J’ai pris l’exemple de la gare du Nord, mais les exemples se multiplient à l’infini et on va de plus en plus vers ça. Ce que je veux dire, c’est que la définition du collectif de travail, c’est une condition sine qua non à la lutte, puisqu’on détermine bien que notre émancipation, elle se fait par des luttes collectives et pas par un rapport qui est forcément dominant-dominé avec un employeur. Et du coup, est-ce que finalement, ce statut que je ne connais pas, c’est un statut qui permet d’envisager un avenir autre ou qui participe à la multiplication très délétère de ces statuts, je n’ai pas d’idée préconçue sur la question, puisque je ne connais pas celui-ci. Mais ça m’inquiète quand je vois ce que fait la multiplication des statuts, la multiplication des employeurs, la taille des chaînes de sous-traitance en cascade à n’en plus finir, où plus tu es bas sur la chaîne de sous-traitance, moins tu as de droits. Je terminerai juste sur le fait que, par exemple, dans certains secteurs, comme le secteur du nettoyage, les revendications systématiques de la CGT, c’est la réintégration des salariés dans l’entreprise donneuse d’ordre. Par exemple, dans l’hôtel où les salariés travaillent, puisqu’en général, c’est sous-traité à des entreprises de nettoyage qui sont des véritables espèces de mafias. Mais on sait que la réintégration dans l’entreprise donneuse d’ordre est porteuse de droits, systématiquement. C’est juste un exemple.
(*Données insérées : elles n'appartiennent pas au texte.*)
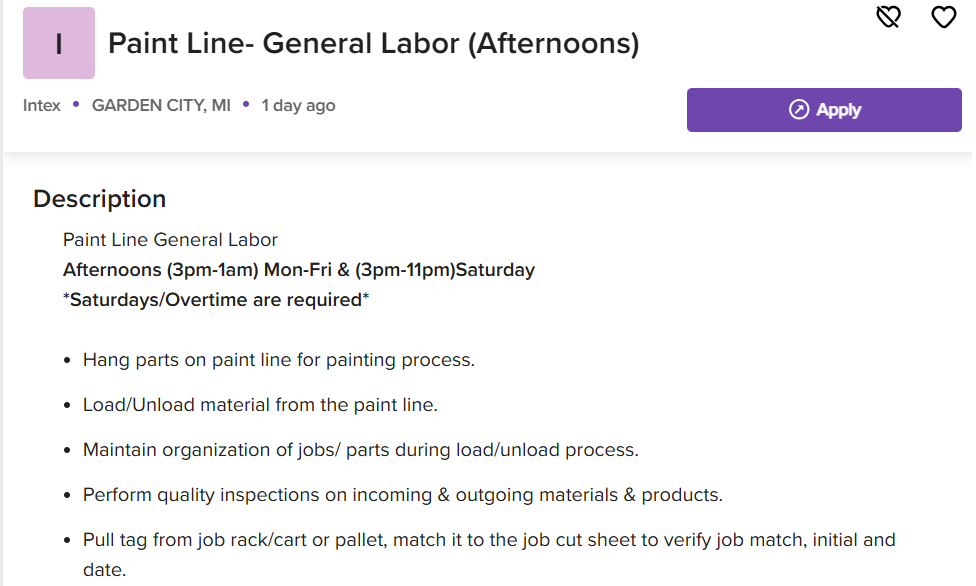Click the purple Apply button
976x586 pixels.
(x=824, y=110)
Mais ça m’interroge.
OLIVIER
Je suis retraité des industries électriques et gazières. Il y a une chose que je n’ai pas bien comprise dans le débat, autour de la subordination. Enfin, la subordination et l’aliénation du capital au travail, ça je partage complètement. Mais après, le lien entre contrat de travail et subordination, là je ne comprends pas. Moi, par exemple, j’ai été salarié toute ma vie sans contrat de travail. Je n’ai jamais signé un contrat de travail, j’avais un statut de la personne. Et j’étais rémunéré en fonction d’une qualification, d’un poste, etc. Mais, j’avais le salaire à vie. Alors, pas moi, parce qu’il y a eu des réformes, mais les plus vieux qui sont partis, ils n’étaient pas à la retraite, ils étaient en inactivité de service. Mais pourquoi je dis ça ? C’est parce que derrière, la question de la subordination se pose à qui ? Quand vous avez un collectif de travail, d’abord, qui est responsable ? Moi, je travaillais à des centrales nucléaires. Qui est responsable de l’exploitation de la centrale nucléaire ? Heureusement qu‘il y a un directeur et une hiérarchie EDF qui a cette responsabilité-là. Et c ‘est pareil en ce qui concerne la santé et la sécurité au travail. Il faut bien qu‘à un moment donné, il y ait une responsabilité. Moi, dans les collectifs de travail, j ‘étais à un moment donné directeur de la santé et de la sécurité au travail. Je peux vous dire qu‘un nombre de conflits existaient sur la façon de travailler dans l ‘équipe. Et s ‘il n ‘y avait pas à un moment donné quelqu‘un qui disait « C ‘est comme ça qu‘on va travailler et pas autrement, eh bien, les équipes, elles étaient en conflit majeur. Et je renvoie à chacun d’entre vous. Moi, quand j’allais au boulot avec mes collègues, quand les gens ne travaillaient pas de la façon, et je finis là-dessus, je préférais parler du match du rugby du week-end que de lui dire « Moi, je n’aime pas la façon dont tu travailles. » Parce que ça foutait le bordel dans le collectif. Ça foutait le bordel.
BRUNO
Excusez-moi, mais j’ai un problème de fou, là, dans votre débat. C’est à-dire que tout le monde s’exprime, sauf les entrepreneurs salariés des CAE. Non, mais c’est quand même incroyable. Non, mais je demande la parole depuis le début. Mais tu as un problème de conception, là. Ce n’est pas possible. C’est invraisemblable des trucs pareils. Bon, moi, je pense que le principal rapport de subordination des entrepreneurs salariés des CAE, il n’est pas avec les coopératives, il est avec les clients. C’est-à-dire que pour avoir des revenus d’activité, il faut décrocher des marchés. Et des marchés dans une économie principalement capitaliste. Et où il y a des compromis à faire entre ses propres objectifs et ceux des clients donneurs d’ordre.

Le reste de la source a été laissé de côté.